Traffic Congestion: What a Waste of Time (and Energy)

By Jonathan Marshall

traffic congestion

Traffic congestion is threatening the benefits of more fuel-effiicents vehicles. (Photo courtesy of Caltrans.)

Some of our best minds are focused on designing cleaner transportation fuels and vehicle engines. But much of their hard work and investment may be wasted if America doesn’t rethink outmoded transportation policies that drive up energy demand.

That’s the powerful message of a new report by the non-profit, non-partisan Securing America’s Future Energy, Congestion in America: A Growing Challenge to U.S. Energy Security. The group is co-led by FedEx CEO Fred Smith and retired Marine Corps Commandant, Gen. P. X. Kelley.

The report warns that growing traffic congestion wasted 1.9 billion gallons of fuel in 2010 and is “severely threatening the potential oil-saving benefits associated with more efficient vehicles and alternative fuels.”

Just as significant are the valuable wasted hours of people and goods stuck in traffic. The annual cost of wasted fuel and time together comes to about $100 billion, the report estimates.

In the San Francisco Bay Area alone, those costs exceeded $1 billion in 2010 and idling drivers wasted 54 million gallons of fuel.

As the U.S. population grows and people keep traveling longer distances, the amount of wasted fuel and time is projected to jump 65 percent by 2030.

Given that transportation accounts for 70 percent of all U.S. oil consumption, getting transportation policy right is critical to achieving sensible energy and environmental goals.

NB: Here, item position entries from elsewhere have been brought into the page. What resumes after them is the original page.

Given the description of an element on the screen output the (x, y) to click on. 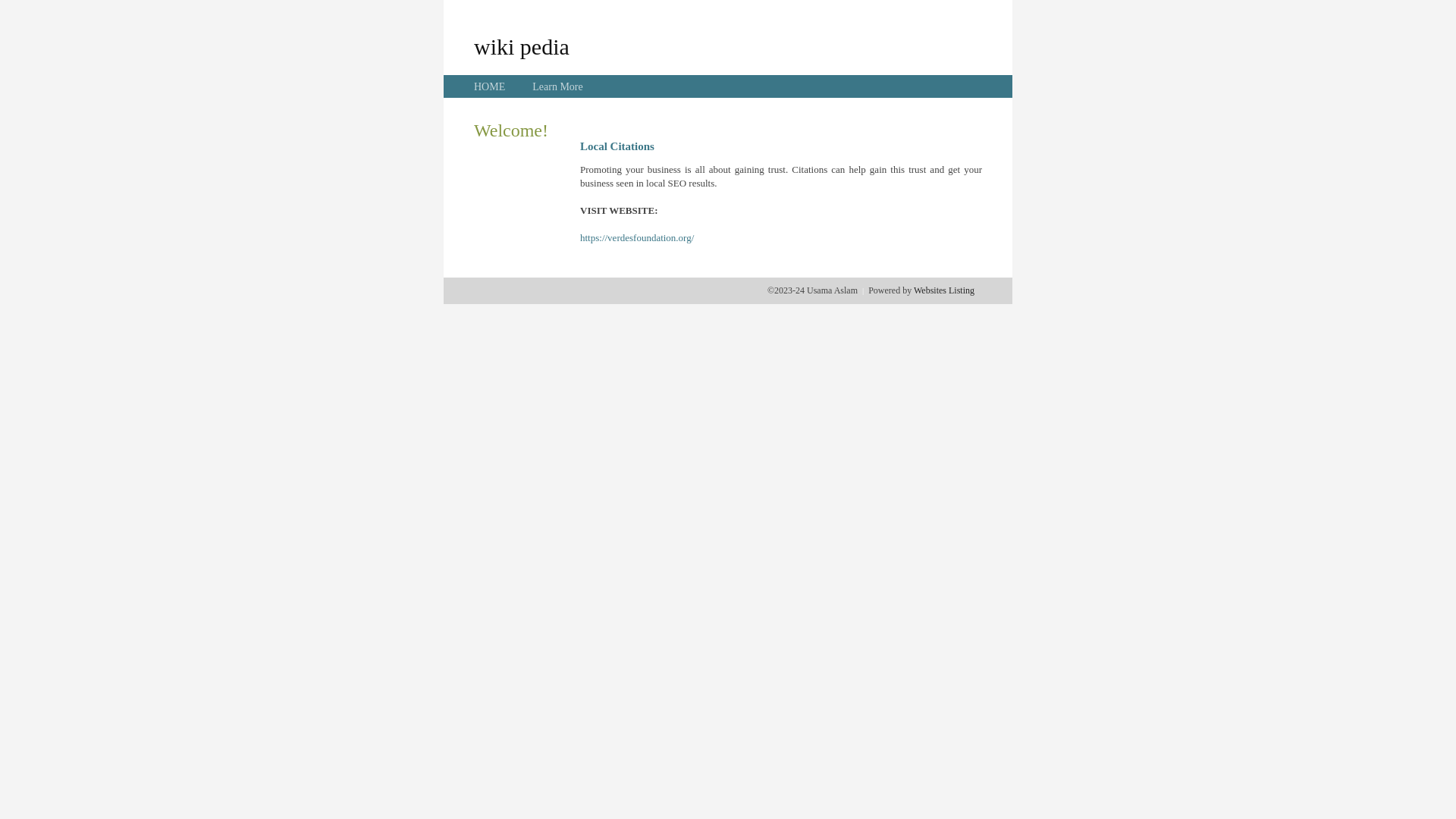
Websites Listing Element type: text (943, 290)
Learn More Element type: text (557, 86)
HOME Element type: text (489, 86)
wiki pedia Element type: text (521, 46)
https://verdesfoundation.org/ Element type: text (636, 237)
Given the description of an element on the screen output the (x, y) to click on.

And that’s not all. The gridlock encouraged by current policy “negatively impacts quality of life, adversely affects business activity, substantially distorts development patterns, (and) reduces urban air quality,” the report asserts.

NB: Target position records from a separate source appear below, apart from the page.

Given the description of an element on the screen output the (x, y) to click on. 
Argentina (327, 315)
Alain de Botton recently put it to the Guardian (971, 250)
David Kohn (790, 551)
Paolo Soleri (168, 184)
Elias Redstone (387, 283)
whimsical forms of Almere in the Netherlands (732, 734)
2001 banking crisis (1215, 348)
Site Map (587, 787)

The remedies outlined by the report will be familiar to transportation economists and reformers, but remain a tough sell politically:

  • Variable tolling of roads, depending on the level of congestion, to encourage drivers to shift trips off-peak or onto public transportation, a strategy used successfully in such major cities as London, Singapore and Stockholm.
  • Better management of accidents, using surveillance cameras and expanded service patrols to clear road hazards and blockages so traffic flows can resume as quickly as possible.
  • Expanded investment in public transportation, especially flexible bus services that can meet the needs of dispersed populations.
  • More use of telecommuting and “flex hours” to reduce peak-time trips, or get people off the roads altogether.
  • Smarter land-use policies and zoning to promote denser, mixed-use developments that encourage transit and shorter trips.

For another interesting take on this issue, see the new working paper by MIT economist Christopher Knittel, “Reducing Petroleum Consumption from Transportation.” His main complaint: “U.S. energy policy has largely ignored” the importance of reducing oil consumption by reducing total miles traveled. Evidently, great minds think alike.